Palestinian President Mahmoud Abbas holds a rare meeting via videoconference with representatives of Palestinian factions gathered at the Palestinian Embassy in Beirut in Ramallah, West Bank, Sept. 3, 2020, to discuss how to respond to such agreements and the Middle East peace plan announced by Washington this year.
Palestinian autonomous government President Mahmoud Abbas announced on Friday the 15th that general parliamentary and autonomous government elections will be held in all cities across the country, including the West Bank, Gaza and East Jerusalem. This will be the first Palestinian elections since Abbas was elected president, and since 2006, after a 15-year absence.

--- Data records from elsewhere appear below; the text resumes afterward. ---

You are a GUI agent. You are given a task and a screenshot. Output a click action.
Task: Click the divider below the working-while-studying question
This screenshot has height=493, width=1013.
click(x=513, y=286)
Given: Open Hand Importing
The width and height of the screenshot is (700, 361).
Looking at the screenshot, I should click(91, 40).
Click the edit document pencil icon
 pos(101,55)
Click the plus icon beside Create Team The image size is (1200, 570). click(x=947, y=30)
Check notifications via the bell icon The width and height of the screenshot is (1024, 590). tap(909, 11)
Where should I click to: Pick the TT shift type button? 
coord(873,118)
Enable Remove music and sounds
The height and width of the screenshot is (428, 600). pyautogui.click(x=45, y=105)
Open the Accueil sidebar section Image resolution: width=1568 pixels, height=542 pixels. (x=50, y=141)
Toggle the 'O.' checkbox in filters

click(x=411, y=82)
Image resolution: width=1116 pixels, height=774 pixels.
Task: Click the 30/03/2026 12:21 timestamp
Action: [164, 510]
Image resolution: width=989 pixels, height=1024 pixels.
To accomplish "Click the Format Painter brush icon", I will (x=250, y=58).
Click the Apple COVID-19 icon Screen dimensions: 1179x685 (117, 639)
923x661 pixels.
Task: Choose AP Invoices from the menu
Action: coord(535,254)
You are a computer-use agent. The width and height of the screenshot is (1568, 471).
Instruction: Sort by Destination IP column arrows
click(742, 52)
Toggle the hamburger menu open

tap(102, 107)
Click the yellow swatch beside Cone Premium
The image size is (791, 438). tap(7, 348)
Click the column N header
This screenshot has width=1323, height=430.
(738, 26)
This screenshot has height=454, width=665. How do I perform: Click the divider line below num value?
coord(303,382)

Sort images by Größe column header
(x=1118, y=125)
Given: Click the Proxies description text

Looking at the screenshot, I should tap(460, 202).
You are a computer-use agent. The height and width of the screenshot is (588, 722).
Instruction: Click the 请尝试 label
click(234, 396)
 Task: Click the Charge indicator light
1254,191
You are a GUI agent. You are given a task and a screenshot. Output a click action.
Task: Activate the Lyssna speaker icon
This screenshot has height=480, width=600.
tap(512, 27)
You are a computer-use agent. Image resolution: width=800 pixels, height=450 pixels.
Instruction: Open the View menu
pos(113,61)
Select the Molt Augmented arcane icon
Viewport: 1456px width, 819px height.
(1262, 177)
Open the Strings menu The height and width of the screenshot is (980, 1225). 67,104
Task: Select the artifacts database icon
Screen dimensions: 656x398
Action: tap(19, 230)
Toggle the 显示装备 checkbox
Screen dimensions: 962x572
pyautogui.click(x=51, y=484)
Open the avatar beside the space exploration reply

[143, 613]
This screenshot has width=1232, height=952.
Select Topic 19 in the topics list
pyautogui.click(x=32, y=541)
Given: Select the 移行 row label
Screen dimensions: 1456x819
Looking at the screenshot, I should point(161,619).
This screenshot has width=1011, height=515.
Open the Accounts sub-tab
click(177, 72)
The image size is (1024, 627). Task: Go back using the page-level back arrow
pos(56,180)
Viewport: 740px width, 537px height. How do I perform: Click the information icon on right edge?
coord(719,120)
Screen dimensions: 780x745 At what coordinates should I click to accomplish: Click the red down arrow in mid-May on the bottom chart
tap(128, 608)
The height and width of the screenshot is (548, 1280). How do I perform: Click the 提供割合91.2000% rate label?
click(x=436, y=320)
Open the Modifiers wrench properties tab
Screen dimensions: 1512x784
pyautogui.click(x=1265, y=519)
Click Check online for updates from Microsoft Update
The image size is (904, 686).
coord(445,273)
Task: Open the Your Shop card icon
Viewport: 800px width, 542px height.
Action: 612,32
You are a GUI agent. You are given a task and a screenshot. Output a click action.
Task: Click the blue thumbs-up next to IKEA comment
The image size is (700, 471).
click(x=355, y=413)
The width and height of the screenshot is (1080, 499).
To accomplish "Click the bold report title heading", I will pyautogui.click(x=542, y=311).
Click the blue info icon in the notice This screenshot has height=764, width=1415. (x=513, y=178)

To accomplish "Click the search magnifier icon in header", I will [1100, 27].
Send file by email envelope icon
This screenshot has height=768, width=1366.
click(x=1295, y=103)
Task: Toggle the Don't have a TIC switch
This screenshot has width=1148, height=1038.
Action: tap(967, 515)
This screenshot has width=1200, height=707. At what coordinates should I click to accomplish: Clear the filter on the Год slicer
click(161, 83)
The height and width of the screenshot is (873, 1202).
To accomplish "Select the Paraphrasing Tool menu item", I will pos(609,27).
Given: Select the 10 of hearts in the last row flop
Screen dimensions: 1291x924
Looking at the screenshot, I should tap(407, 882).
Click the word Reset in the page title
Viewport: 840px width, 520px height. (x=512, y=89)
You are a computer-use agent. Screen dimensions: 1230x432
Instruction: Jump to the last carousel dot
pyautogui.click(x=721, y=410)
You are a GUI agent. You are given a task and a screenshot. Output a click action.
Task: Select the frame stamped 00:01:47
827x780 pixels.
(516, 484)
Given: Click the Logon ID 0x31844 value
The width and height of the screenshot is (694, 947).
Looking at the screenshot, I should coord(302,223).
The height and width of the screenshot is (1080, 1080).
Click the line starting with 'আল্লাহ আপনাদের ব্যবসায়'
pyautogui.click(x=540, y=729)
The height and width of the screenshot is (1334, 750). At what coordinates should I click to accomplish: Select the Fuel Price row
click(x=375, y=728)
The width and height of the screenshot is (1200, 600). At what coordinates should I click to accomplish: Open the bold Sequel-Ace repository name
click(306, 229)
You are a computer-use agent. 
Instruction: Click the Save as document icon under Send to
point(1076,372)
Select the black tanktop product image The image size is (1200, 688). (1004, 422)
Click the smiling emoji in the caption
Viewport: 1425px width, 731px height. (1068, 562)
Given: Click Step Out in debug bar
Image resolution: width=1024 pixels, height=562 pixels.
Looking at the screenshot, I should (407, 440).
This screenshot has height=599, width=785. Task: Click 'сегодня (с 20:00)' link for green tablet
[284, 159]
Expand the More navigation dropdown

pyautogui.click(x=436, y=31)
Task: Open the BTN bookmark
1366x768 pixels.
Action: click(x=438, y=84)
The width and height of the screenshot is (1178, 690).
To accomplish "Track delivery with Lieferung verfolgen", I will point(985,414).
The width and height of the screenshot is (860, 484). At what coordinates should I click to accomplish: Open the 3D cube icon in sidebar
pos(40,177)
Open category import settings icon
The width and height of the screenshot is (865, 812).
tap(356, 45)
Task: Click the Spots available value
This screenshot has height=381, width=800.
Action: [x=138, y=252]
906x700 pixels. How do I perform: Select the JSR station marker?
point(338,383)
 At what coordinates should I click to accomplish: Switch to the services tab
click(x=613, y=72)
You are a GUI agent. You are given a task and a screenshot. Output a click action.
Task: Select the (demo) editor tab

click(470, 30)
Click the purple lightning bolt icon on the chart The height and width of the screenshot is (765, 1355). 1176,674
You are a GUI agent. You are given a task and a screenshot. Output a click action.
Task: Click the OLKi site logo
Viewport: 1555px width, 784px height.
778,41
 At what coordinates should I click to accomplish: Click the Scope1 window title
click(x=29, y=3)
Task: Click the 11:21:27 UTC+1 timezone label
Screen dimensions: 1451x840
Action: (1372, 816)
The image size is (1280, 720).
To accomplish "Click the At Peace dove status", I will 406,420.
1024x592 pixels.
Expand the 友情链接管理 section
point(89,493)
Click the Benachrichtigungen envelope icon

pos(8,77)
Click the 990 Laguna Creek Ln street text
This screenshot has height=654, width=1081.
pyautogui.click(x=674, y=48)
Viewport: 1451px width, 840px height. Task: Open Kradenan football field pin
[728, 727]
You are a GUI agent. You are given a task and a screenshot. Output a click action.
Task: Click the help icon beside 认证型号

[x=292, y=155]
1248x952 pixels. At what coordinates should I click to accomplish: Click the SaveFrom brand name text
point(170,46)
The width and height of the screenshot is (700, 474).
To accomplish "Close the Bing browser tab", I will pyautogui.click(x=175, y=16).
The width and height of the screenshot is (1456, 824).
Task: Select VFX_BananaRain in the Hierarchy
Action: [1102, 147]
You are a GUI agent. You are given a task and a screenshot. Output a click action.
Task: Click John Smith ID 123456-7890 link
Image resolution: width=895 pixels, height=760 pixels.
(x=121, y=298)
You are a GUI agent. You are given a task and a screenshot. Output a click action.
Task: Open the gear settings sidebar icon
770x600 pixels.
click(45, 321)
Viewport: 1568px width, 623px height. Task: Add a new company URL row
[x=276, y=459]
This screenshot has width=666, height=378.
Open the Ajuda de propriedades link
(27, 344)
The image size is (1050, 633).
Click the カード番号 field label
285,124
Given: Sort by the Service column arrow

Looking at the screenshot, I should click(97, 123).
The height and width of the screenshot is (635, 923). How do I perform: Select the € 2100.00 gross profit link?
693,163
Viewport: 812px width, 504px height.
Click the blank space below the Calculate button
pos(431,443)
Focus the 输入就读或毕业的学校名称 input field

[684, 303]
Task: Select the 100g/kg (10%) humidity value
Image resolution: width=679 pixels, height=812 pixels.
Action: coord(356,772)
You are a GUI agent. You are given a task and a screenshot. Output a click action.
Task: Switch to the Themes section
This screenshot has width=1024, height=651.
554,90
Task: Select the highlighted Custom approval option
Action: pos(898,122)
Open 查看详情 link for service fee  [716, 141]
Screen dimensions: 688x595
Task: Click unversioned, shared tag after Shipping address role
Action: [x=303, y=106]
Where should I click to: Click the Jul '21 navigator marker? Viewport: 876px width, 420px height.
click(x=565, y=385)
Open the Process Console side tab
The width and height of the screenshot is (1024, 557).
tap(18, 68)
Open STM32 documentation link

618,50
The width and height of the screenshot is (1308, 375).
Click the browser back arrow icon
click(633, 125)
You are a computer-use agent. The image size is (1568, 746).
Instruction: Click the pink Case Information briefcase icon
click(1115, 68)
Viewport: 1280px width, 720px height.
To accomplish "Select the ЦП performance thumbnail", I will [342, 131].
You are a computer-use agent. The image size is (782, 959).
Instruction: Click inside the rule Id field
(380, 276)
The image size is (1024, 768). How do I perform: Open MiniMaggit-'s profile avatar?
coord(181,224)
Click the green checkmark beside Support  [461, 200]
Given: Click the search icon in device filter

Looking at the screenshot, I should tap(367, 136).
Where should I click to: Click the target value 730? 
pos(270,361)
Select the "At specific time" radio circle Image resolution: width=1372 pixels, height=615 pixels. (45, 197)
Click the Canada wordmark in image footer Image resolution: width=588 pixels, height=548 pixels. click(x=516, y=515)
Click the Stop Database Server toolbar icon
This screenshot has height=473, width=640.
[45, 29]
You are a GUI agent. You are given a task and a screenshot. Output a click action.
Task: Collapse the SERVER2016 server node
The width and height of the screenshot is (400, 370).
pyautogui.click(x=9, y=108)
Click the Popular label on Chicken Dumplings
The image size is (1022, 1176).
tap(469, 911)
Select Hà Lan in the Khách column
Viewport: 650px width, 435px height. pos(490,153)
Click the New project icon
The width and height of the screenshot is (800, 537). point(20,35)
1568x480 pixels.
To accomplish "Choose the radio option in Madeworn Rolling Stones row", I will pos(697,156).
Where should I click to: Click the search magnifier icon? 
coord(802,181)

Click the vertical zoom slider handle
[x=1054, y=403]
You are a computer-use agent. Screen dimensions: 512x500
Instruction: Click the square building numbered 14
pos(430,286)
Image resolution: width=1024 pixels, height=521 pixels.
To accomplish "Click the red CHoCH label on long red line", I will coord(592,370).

According to an executive order signed by Abbas, Palestinian parliamentary elections are expected to be held on May 22 this year, and elections for the presidency of the autonomous government on July 31, according to a comprehensive foreign media report.
Abbas’s main rival, the militant Islamist group Hamas, welcomed the decision and said it expects free elections to allow voters to express their views in a fair and transparent manner without any pressure or restrictions.
“Fatah party (Palestinian National Liberation Movement) and Hamas have been negotiating for the past few months and reached an agreement last September to hold general elections in 2021, but Abbas, now 85, did not say whether he would run again in the elections.
Abbas, the leader of Fatah, won the presidency of the autonomous government in 2005 with 62 percent of the vote, and the next parliamentary elections in 2006 were won by Hamas (the Palestinian Islamic Resistance Movement).
The elections exacerbated internal Palestinian political rifts and were postponed several times after Hamas occupied the Gaza (Gaza) area in 2007. And Hamas, which established its own government in Gaza and refuses to give up its weapons holdings, is considered a terrorist organization by Israel and several Western governments.
Israel reached diplomatic agreements with four Arab countries last year, frustrating the Palestinian public and civil society efforts to reconcile and unite in an effort to break out of international isolation.
Hamas leader Ismail Haniyeh defeated Abbas, the current president of the autonomous government, in a poll conducted last year by the Palestinian Centre for Policy and Research.